Madison married Eleanor Rose "Nelly" Conway (Port Conway, King George, Virginia), Virginia, January 9, 1731 - Montpelier, Orange County, Virginia, February 11, 1829), also of the planter class (her birthplace was named after her family). They had twelve children:

- James Madison (March 16, 1751 - June 28, 1836)
- Francis Madison (June 18, 1753 - April 5, 1800)
- Ambrose Madison (January 27, 1755 - October 3, 1793); married Mary Willis Lee (27 May 1755 – 14 March 1798), daughter of Hancock Lee II & Mary Willis
- Catlett Madison (February 10, 1758 - March 18, 1758)
- Eleanor Conway Madison (February 14, 1760 - December 24, 1802)

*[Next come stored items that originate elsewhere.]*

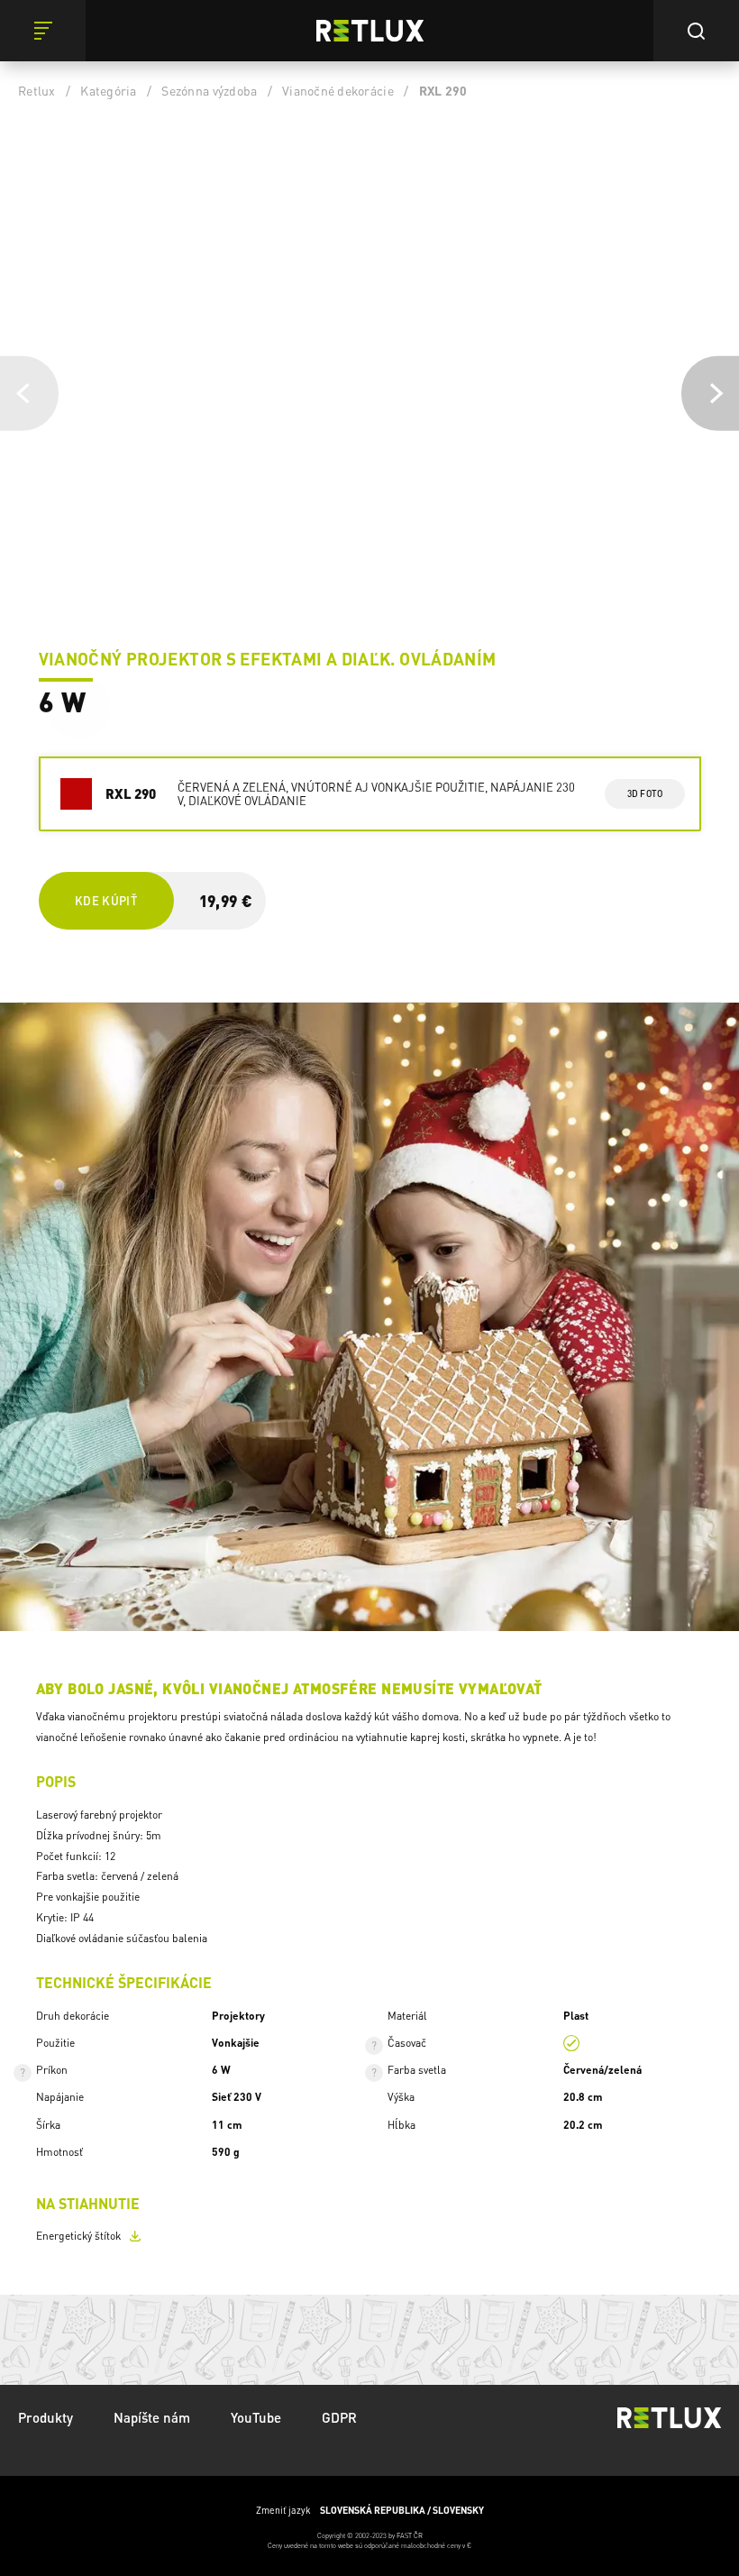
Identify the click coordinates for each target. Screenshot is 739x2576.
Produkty (45, 2417)
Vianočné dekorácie (338, 90)
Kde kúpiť (106, 900)
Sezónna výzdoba (209, 90)
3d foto (644, 793)
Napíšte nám (152, 2417)
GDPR (339, 2417)
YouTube (256, 2417)
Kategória (108, 90)
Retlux (37, 90)
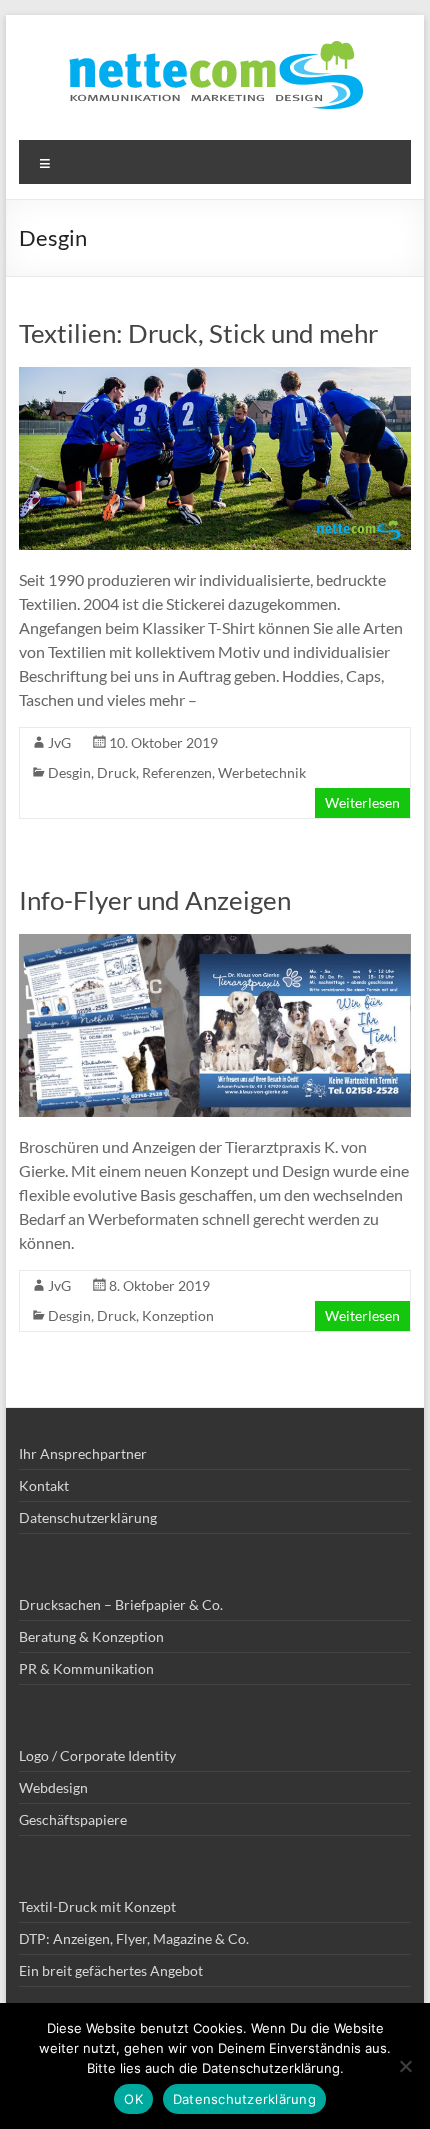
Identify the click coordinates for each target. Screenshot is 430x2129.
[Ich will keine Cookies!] (405, 2066)
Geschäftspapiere (73, 1819)
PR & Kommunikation (86, 1668)
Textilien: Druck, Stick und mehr (198, 333)
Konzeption (178, 1315)
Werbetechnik (262, 772)
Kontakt (44, 1485)
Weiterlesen (362, 802)
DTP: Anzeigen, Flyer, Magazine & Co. (134, 1938)
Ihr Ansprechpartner (83, 1453)
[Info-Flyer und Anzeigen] (215, 943)
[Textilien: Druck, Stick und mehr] (215, 376)
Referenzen (177, 772)
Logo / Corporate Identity (97, 1755)
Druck (116, 772)
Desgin (69, 772)
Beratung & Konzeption (91, 1636)
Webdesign (53, 1787)
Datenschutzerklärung (88, 1517)
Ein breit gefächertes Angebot (111, 1970)
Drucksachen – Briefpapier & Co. (121, 1604)
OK (133, 2099)
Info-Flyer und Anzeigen (155, 900)
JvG (59, 742)
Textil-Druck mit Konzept (97, 1906)
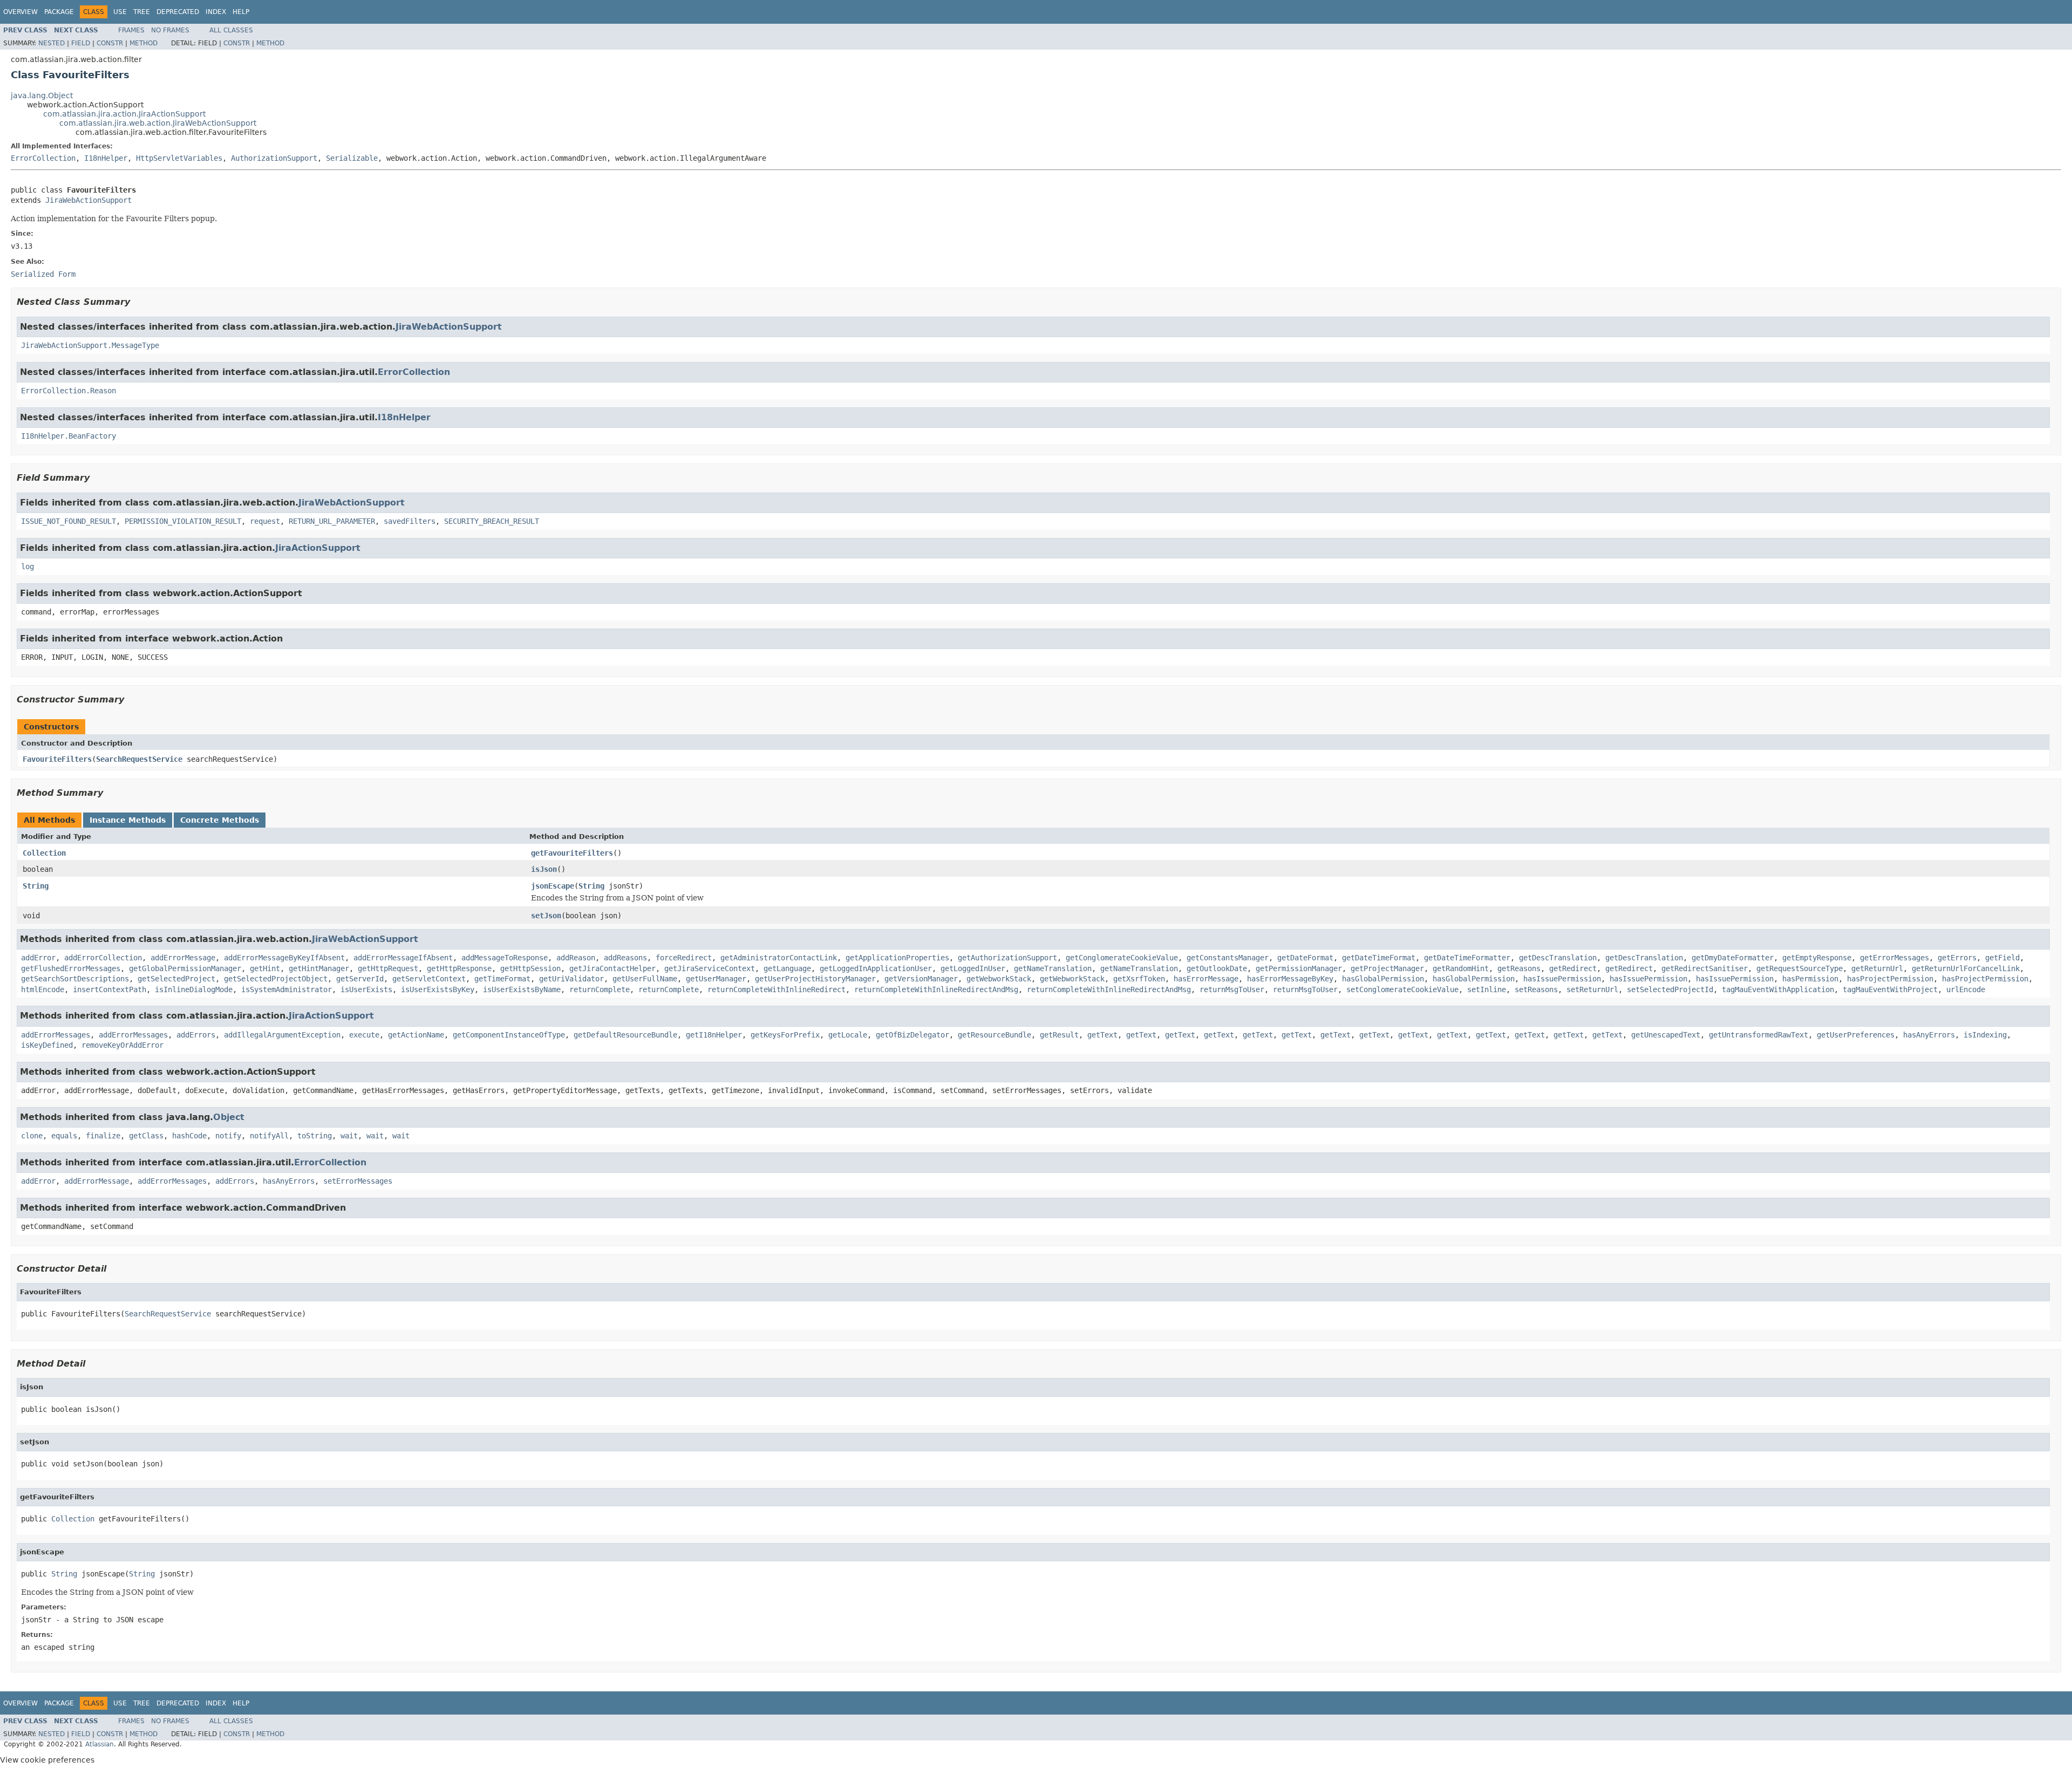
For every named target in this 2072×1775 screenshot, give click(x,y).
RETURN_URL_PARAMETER (332, 521)
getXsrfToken (1139, 978)
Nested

- William Madison (May 5, 1762 - July 20, 1843)
- Sarah Catlett Madison (August 17, 1764 - October 17, 1843)
- unnamed son (1766-1766), died one day after birth
- Elizabeth Madison (February 6, 1768 - May 17, 1775)
- unnamed stillborn son (July 12, 1770 - July 12, 1770)
- Reuben Madison (September 19, 1771 - June 5, 1775)
- Frances Taylor Madison (October 4, 1774 - October 4, 1823)

==American Revolutionary War==
During the American Revolution, Madison served as chairman of the Orange County Committee of Safety. He was commissioned as a colonel in the Virginia militia.